**ASSIGNMENT**
Every line of the data is to be transcribed as it stands.

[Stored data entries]
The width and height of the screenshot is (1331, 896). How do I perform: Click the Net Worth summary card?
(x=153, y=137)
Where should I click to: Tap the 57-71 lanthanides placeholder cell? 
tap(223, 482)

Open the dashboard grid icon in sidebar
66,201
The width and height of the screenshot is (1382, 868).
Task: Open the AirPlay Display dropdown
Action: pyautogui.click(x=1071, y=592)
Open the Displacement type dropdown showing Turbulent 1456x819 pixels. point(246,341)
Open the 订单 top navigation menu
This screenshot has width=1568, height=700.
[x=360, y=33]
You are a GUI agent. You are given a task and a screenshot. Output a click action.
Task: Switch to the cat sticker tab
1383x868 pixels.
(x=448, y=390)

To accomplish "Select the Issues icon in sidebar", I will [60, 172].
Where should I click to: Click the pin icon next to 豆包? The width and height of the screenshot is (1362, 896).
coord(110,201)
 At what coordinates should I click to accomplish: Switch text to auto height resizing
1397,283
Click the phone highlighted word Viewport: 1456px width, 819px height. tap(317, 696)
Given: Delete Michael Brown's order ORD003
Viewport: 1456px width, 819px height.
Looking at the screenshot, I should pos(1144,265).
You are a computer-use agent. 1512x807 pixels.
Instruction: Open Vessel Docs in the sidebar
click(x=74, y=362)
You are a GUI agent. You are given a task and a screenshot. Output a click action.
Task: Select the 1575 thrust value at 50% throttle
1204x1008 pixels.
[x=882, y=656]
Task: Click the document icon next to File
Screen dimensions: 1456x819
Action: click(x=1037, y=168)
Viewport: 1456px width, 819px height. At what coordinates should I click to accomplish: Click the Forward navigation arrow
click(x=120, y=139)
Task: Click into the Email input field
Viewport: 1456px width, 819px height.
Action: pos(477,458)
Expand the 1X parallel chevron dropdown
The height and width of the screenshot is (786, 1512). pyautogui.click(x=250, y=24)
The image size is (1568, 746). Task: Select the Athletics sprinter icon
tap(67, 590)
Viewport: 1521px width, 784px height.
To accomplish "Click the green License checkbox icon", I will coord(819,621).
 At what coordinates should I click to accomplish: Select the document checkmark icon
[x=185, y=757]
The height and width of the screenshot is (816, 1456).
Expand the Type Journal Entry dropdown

**OUTPUT OF THE EXERCISE**
The width and height of the screenshot is (1331, 896). How do I perform: Click the Net Worth summary card?
(x=153, y=137)
Where should I click to: Tap the 57-71 lanthanides placeholder cell? 
tap(223, 482)

Open the dashboard grid icon in sidebar
66,201
The width and height of the screenshot is (1382, 868).
Task: Open the AirPlay Display dropdown
Action: pyautogui.click(x=1071, y=592)
Open the Displacement type dropdown showing Turbulent 1456x819 pixels. point(246,341)
Open the 订单 top navigation menu
This screenshot has width=1568, height=700.
[x=360, y=33]
You are a GUI agent. You are given a task and a screenshot. Output a click action.
Task: Switch to the cat sticker tab
1383x868 pixels.
(x=448, y=390)

To accomplish "Select the Issues icon in sidebar", I will [60, 172].
Where should I click to: Click the pin icon next to 豆包? The width and height of the screenshot is (1362, 896).
coord(110,201)
 At what coordinates should I click to accomplish: Switch text to auto height resizing
1397,283
Click the phone highlighted word Viewport: 1456px width, 819px height. tap(317, 696)
Given: Delete Michael Brown's order ORD003
Viewport: 1456px width, 819px height.
Looking at the screenshot, I should pos(1144,265).
You are a computer-use agent. 1512x807 pixels.
Instruction: Open Vessel Docs in the sidebar
click(x=74, y=362)
You are a GUI agent. You are given a task and a screenshot. Output a click action.
Task: Select the 1575 thrust value at 50% throttle
1204x1008 pixels.
[x=882, y=656]
Task: Click the document icon next to File
Screen dimensions: 1456x819
Action: click(x=1037, y=168)
Viewport: 1456px width, 819px height. At what coordinates should I click to accomplish: Click the Forward navigation arrow
click(x=120, y=139)
Task: Click into the Email input field
Viewport: 1456px width, 819px height.
Action: pos(477,458)
Expand the 1X parallel chevron dropdown
The height and width of the screenshot is (786, 1512). pyautogui.click(x=250, y=24)
The image size is (1568, 746). Task: Select the Athletics sprinter icon
tap(67, 590)
Viewport: 1521px width, 784px height.
To accomplish "Click the green License checkbox icon", I will coord(819,621).
 At what coordinates should I click to accomplish: Select the document checkmark icon
[x=185, y=757]
The height and width of the screenshot is (816, 1456).
Expand the Type Journal Entry dropdown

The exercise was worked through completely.